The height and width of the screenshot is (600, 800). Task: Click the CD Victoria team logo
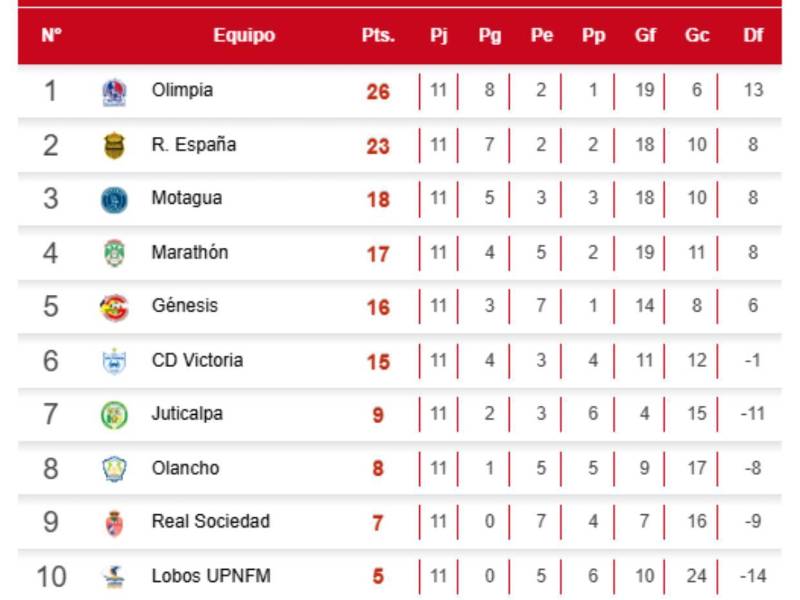[114, 361]
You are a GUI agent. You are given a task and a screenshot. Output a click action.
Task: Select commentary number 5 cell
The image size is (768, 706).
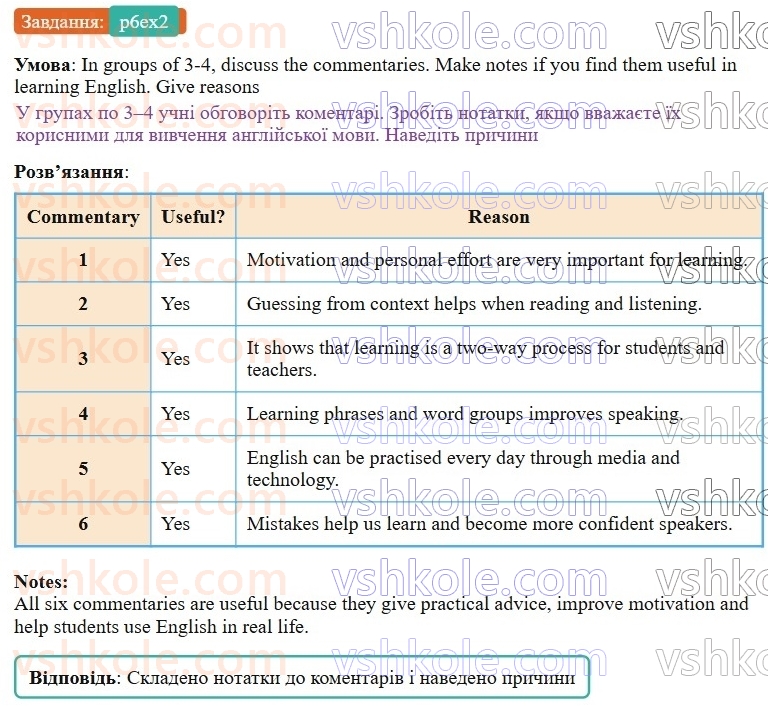(x=83, y=469)
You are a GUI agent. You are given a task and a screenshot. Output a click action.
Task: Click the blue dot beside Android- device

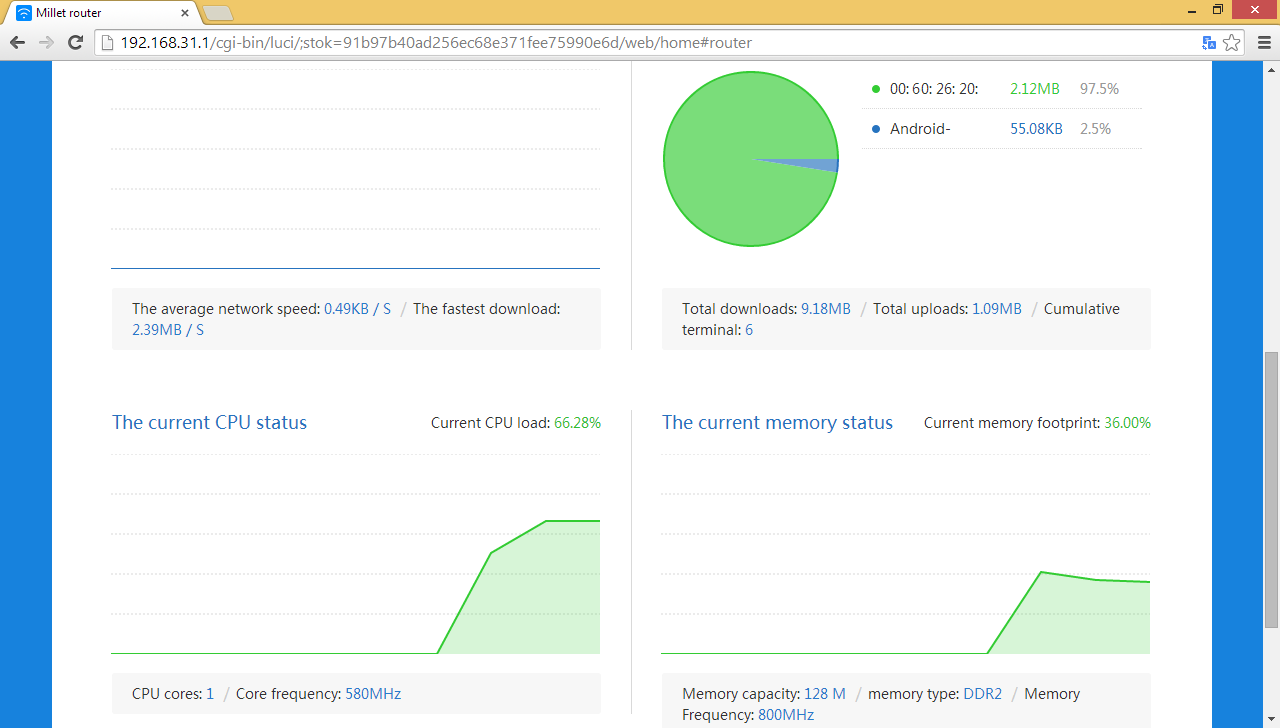coord(876,129)
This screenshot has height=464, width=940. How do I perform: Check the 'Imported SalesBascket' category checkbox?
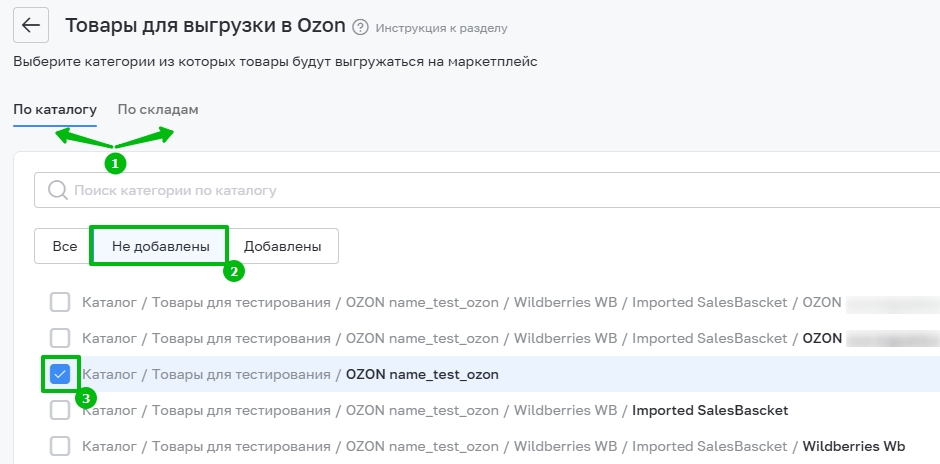(x=61, y=410)
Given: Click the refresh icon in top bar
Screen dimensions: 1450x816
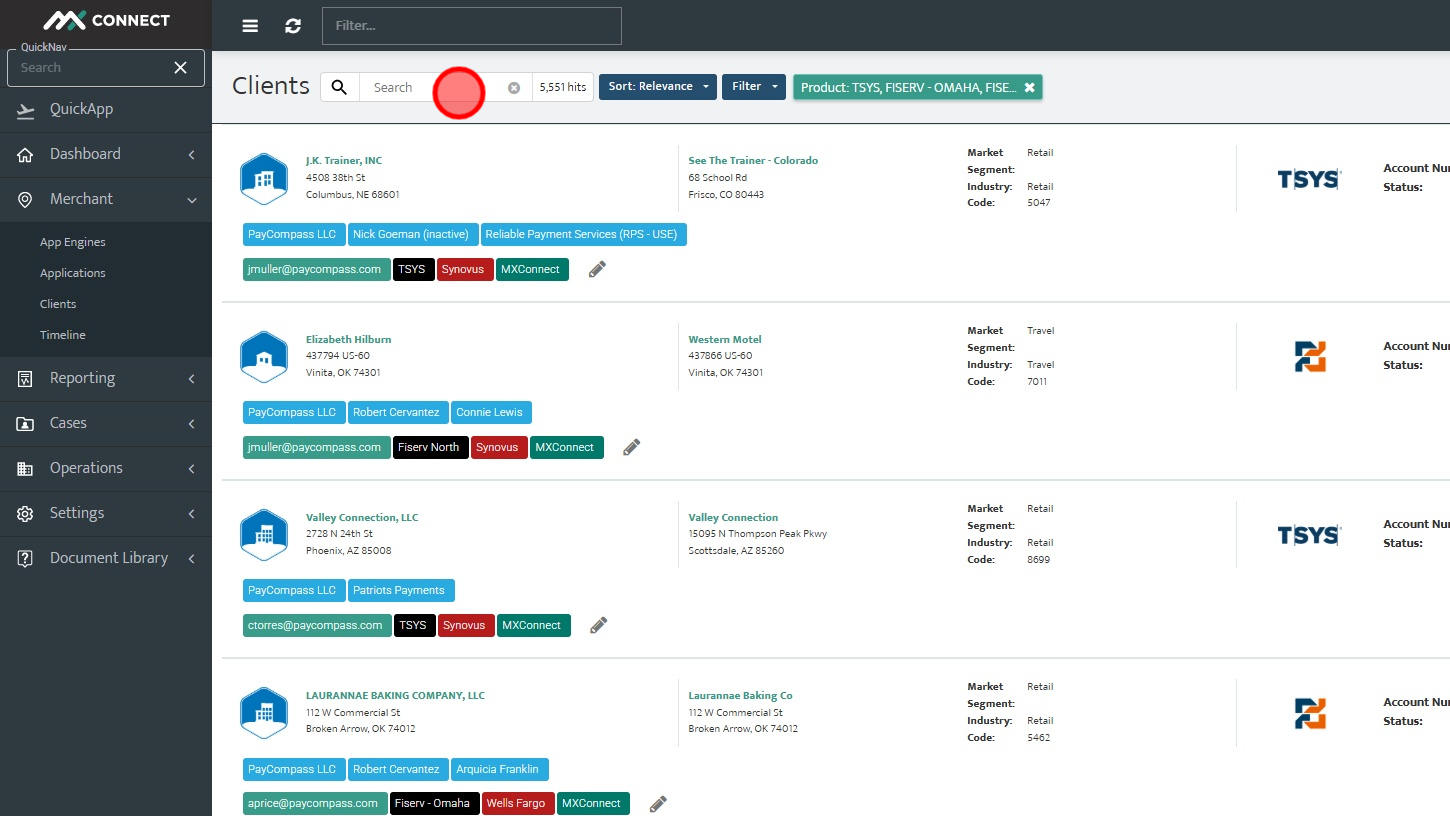Looking at the screenshot, I should [293, 26].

■ EXERCISE PROMPT
Apart from the images, every line above is to be given again exactly.

■ SOLUTION TO THIS EXERCISE
The height and width of the screenshot is (600, 800). Task: Click the CD Victoria team logo
[114, 361]
You are a GUI agent. You are given a task and a screenshot. Output a click action.
Task: Select commentary number 5 cell
The image size is (768, 706).
(x=83, y=469)
You are a GUI agent. You are given a task and a screenshot. Output a click action.
Task: Click the blue dot beside Android- device

coord(876,129)
This screenshot has height=464, width=940. How do I perform: Check the 'Imported SalesBascket' category checkbox?
(x=61, y=410)
Given: Click the refresh icon in top bar
Screen dimensions: 1450x816
Looking at the screenshot, I should [293, 26].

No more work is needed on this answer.